### [Problem details]
Your answer must be the lines of the material below, exactly as written, from its first line through the line with "Given: Select the 每公升439W density value", and no pictures.
### Given records
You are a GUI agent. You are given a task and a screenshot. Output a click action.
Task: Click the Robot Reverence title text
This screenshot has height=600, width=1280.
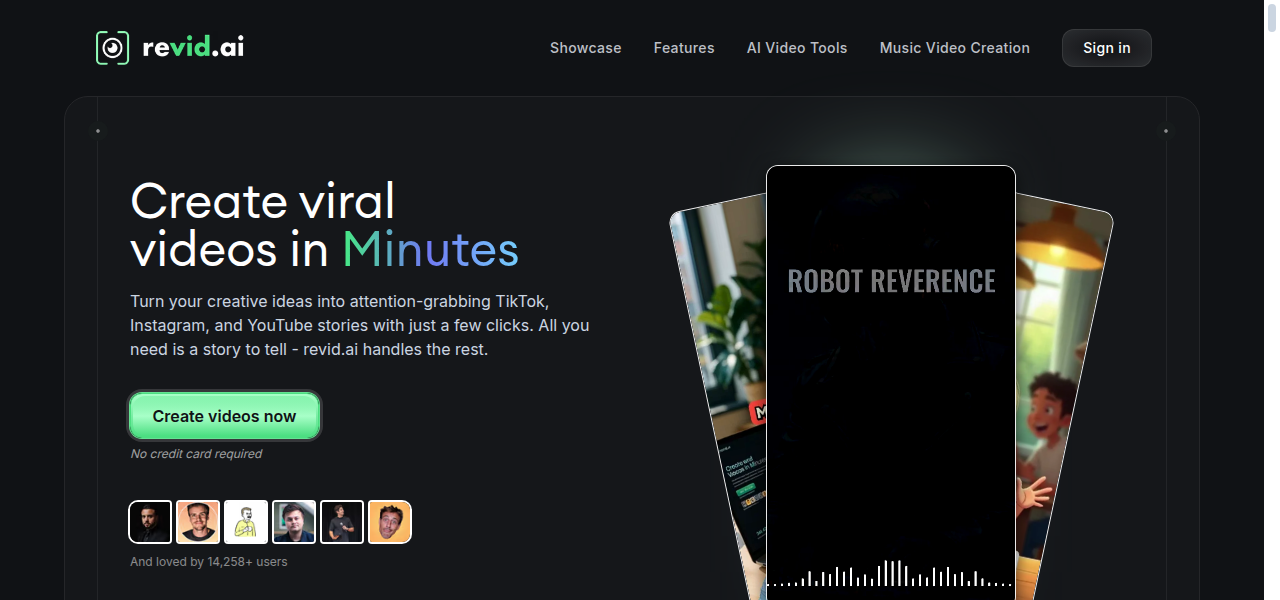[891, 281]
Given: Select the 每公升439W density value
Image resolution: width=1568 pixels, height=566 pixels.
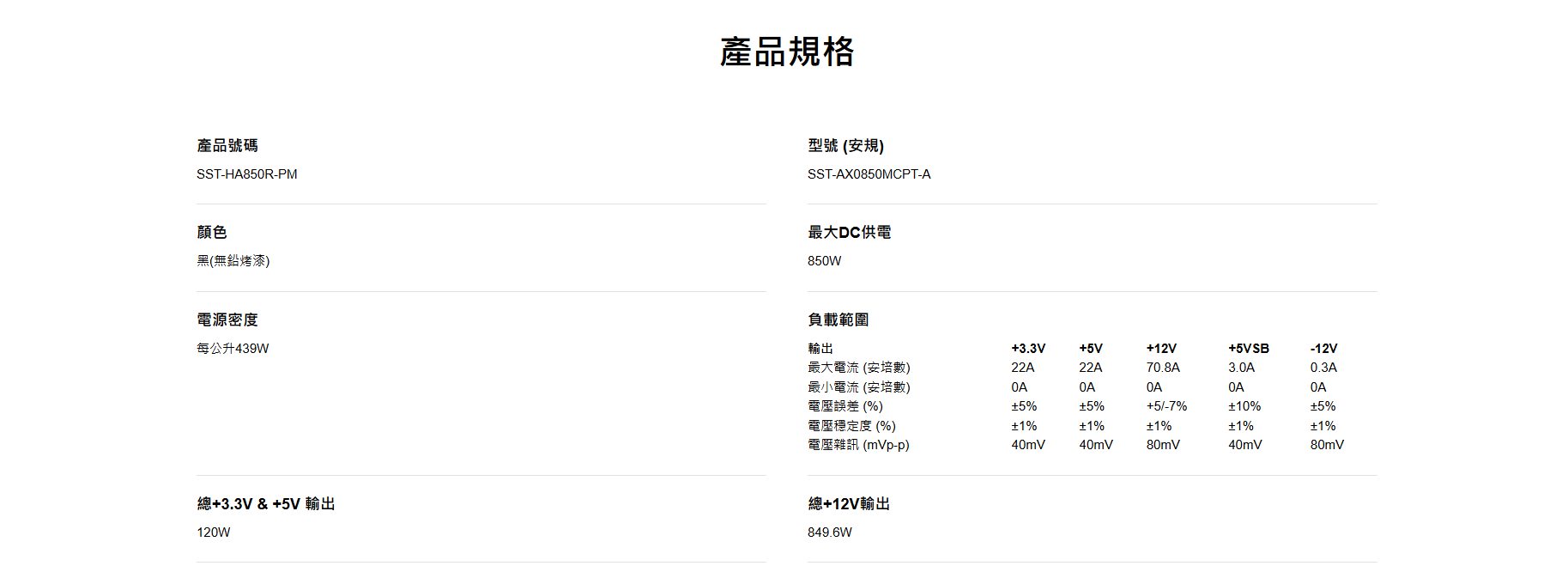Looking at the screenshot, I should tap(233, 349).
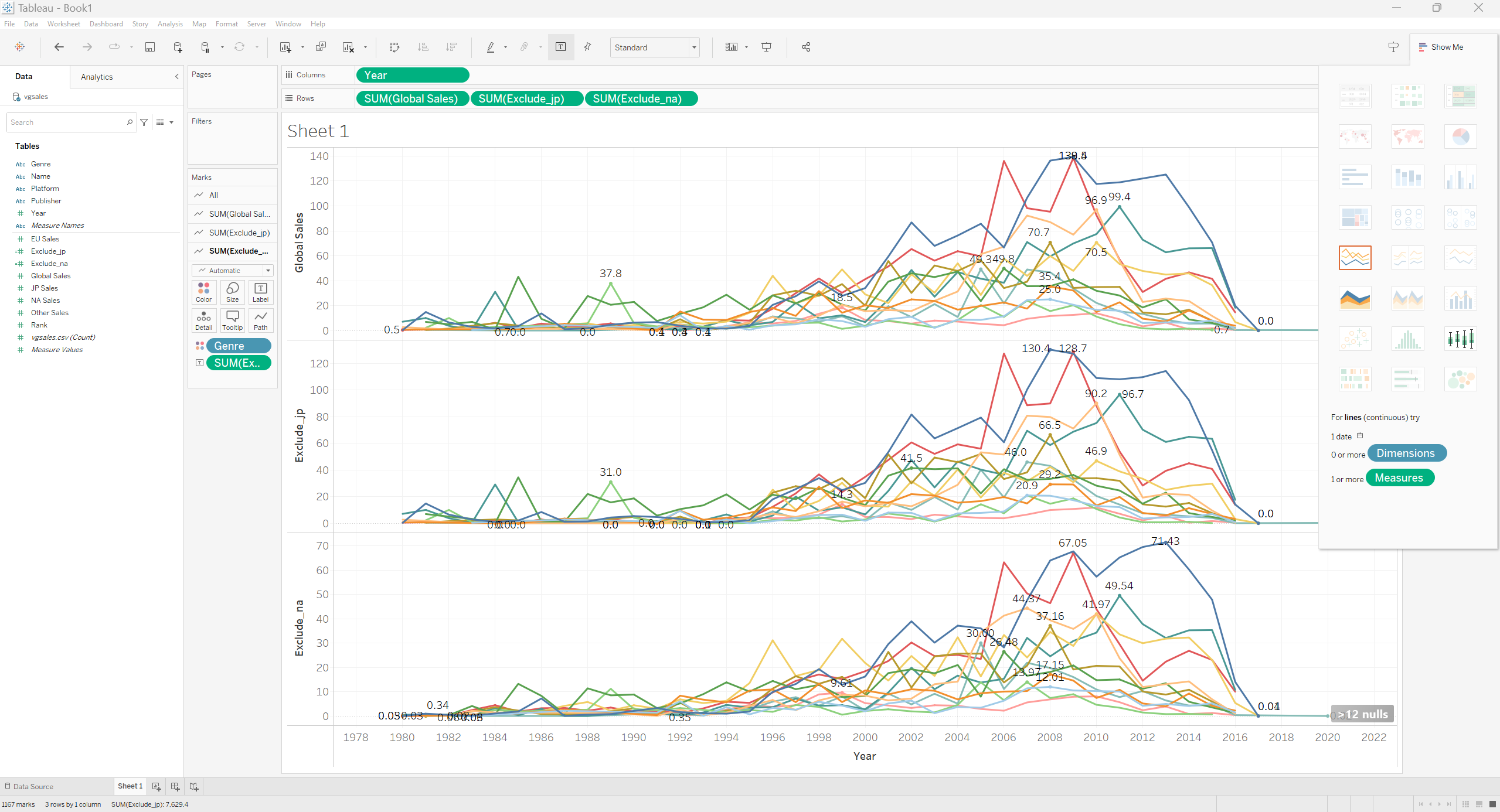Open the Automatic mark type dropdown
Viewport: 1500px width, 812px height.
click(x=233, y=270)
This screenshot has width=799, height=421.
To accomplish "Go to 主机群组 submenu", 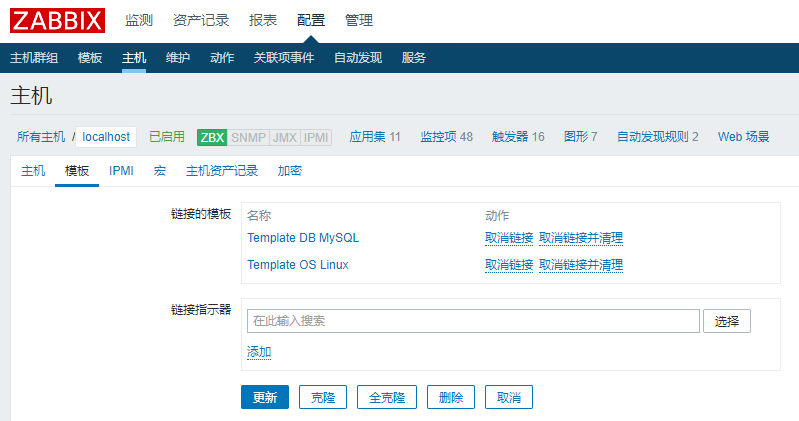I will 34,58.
######
### [Problem solution]
You are a GUI agent. You are given a task and a screenshot. Output a click action.
Task: Click the Robot Reverence title text
This screenshot has height=600, width=1280.
[891, 281]
Given: Select the 每公升439W density value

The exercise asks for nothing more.